| ABOUT THIS EXERCISE |
Wherever a line in the records contains the word "element", return that line.

Records from a data source
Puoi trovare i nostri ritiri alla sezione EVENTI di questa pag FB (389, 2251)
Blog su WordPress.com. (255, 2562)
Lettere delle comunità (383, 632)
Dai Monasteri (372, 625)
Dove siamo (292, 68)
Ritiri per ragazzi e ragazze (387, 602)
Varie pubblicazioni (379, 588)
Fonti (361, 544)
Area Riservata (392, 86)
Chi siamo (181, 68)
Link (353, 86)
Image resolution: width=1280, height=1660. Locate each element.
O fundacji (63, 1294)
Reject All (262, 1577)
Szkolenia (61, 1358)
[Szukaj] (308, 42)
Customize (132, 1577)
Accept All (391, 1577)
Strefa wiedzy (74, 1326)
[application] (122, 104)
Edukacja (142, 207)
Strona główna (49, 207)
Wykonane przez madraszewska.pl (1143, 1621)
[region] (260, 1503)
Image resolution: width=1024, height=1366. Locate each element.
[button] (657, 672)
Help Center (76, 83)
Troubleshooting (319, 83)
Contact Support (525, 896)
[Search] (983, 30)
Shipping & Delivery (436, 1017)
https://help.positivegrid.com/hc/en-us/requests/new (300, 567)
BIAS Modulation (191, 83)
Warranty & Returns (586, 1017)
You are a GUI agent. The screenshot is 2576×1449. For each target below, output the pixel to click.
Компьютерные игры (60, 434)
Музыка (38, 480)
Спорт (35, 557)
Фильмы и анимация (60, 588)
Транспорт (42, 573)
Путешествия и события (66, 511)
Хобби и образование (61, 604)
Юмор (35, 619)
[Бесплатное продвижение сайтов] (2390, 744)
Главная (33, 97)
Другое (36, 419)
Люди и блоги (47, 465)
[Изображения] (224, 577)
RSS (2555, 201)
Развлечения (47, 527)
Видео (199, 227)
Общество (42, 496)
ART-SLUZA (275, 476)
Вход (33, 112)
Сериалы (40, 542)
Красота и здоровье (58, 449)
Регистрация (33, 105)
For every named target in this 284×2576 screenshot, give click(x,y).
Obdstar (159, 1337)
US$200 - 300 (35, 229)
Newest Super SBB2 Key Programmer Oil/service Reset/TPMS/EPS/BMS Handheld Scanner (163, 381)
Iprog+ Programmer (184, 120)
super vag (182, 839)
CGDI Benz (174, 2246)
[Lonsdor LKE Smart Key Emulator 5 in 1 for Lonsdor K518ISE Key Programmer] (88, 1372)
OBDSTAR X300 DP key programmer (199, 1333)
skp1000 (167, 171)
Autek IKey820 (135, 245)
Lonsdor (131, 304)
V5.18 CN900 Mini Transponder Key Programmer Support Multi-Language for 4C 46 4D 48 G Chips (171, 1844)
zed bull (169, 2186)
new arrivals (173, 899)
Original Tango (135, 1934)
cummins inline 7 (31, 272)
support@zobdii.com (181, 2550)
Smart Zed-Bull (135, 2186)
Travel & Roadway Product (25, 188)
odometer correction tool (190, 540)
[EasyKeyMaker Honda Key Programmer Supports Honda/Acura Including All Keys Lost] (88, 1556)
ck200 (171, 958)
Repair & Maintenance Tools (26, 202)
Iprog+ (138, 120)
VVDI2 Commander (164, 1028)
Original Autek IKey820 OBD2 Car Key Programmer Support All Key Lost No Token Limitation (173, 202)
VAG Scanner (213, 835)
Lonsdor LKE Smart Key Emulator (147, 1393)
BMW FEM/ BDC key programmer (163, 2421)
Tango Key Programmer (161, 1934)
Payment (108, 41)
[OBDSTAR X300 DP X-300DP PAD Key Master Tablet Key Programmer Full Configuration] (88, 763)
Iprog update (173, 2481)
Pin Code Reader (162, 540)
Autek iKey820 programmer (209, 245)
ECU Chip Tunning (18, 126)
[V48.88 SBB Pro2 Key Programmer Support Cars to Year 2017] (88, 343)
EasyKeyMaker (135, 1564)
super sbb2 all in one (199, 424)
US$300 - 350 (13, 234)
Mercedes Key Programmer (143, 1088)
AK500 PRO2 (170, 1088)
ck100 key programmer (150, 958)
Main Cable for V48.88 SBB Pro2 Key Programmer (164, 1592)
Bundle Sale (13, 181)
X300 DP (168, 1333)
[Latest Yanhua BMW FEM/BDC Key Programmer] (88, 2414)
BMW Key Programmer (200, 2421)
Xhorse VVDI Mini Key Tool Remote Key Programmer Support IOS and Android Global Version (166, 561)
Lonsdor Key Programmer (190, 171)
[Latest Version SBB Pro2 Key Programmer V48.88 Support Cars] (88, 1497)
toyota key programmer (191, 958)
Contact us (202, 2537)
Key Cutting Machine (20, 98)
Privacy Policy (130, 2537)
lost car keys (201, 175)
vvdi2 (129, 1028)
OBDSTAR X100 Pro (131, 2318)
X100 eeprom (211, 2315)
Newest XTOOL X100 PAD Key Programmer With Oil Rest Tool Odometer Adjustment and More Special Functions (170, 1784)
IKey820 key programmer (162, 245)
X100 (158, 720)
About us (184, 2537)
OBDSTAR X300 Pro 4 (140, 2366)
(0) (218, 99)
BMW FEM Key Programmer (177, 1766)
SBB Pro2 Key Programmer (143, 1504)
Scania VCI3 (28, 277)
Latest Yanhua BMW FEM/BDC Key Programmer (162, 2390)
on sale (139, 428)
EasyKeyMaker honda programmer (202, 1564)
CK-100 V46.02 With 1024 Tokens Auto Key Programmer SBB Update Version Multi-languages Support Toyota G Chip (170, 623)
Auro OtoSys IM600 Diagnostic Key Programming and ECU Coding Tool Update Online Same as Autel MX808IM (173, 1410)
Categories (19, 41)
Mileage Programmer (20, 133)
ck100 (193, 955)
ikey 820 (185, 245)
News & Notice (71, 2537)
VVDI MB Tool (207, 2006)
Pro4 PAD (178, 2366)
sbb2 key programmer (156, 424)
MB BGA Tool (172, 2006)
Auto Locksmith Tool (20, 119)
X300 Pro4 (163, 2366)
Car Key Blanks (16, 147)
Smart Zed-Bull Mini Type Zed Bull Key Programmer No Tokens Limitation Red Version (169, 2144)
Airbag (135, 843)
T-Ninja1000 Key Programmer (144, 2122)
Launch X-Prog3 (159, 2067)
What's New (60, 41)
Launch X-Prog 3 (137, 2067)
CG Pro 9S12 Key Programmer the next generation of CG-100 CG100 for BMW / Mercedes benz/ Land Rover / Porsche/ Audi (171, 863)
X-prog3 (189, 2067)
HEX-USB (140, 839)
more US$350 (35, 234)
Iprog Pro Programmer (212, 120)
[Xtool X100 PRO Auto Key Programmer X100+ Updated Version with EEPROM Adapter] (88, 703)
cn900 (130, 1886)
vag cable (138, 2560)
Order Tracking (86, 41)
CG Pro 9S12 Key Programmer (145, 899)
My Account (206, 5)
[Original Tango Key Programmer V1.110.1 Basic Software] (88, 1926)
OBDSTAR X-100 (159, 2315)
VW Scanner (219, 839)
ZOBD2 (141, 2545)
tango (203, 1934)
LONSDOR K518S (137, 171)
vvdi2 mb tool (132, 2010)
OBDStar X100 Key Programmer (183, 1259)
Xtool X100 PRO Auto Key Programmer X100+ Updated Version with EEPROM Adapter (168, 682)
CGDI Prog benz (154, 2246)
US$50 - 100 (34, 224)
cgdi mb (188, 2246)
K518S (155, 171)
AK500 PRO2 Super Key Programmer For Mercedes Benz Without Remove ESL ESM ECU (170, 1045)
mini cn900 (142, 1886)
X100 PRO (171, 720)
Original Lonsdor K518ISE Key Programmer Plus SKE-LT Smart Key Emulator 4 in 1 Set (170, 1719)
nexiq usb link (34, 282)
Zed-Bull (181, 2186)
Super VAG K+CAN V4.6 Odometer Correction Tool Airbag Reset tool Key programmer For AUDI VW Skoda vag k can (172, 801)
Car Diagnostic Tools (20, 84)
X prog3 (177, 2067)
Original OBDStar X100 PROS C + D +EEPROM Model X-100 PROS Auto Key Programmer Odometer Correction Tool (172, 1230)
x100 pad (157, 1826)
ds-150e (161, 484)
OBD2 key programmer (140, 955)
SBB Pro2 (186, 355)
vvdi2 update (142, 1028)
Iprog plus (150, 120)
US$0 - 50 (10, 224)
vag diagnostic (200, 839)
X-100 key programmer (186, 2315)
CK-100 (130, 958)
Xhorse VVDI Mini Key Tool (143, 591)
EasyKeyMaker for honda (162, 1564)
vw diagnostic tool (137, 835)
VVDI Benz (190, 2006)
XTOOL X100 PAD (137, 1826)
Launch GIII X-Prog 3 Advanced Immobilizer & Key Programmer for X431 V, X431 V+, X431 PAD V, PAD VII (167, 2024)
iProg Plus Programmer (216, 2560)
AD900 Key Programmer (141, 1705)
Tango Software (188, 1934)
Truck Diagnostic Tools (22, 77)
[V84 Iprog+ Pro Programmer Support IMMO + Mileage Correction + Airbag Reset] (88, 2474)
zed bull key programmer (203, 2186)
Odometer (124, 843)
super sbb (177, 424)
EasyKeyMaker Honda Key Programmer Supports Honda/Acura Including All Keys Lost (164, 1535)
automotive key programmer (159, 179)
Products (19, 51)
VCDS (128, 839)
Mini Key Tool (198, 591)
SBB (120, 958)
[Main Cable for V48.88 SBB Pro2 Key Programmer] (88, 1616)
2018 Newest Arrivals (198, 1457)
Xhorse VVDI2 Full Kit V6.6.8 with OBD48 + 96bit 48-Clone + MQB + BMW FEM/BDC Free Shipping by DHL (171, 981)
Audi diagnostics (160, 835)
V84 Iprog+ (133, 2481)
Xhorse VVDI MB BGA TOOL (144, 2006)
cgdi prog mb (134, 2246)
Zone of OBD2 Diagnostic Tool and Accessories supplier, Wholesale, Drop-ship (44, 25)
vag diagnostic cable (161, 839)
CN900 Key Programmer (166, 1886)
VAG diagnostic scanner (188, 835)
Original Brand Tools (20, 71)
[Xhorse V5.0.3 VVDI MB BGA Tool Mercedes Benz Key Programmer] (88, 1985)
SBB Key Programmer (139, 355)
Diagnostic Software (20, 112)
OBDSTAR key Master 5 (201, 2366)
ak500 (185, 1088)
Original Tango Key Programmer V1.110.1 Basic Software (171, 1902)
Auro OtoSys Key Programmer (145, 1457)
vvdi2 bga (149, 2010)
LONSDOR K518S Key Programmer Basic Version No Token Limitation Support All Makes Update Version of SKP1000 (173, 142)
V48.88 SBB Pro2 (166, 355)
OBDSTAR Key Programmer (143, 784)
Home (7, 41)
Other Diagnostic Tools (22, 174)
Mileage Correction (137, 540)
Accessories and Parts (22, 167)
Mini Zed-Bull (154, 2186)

| TASK RESPONSE |
Image resolution: width=1280, height=1660. Locate each element.
Image resolution: width=1024, height=1366. Locate each element.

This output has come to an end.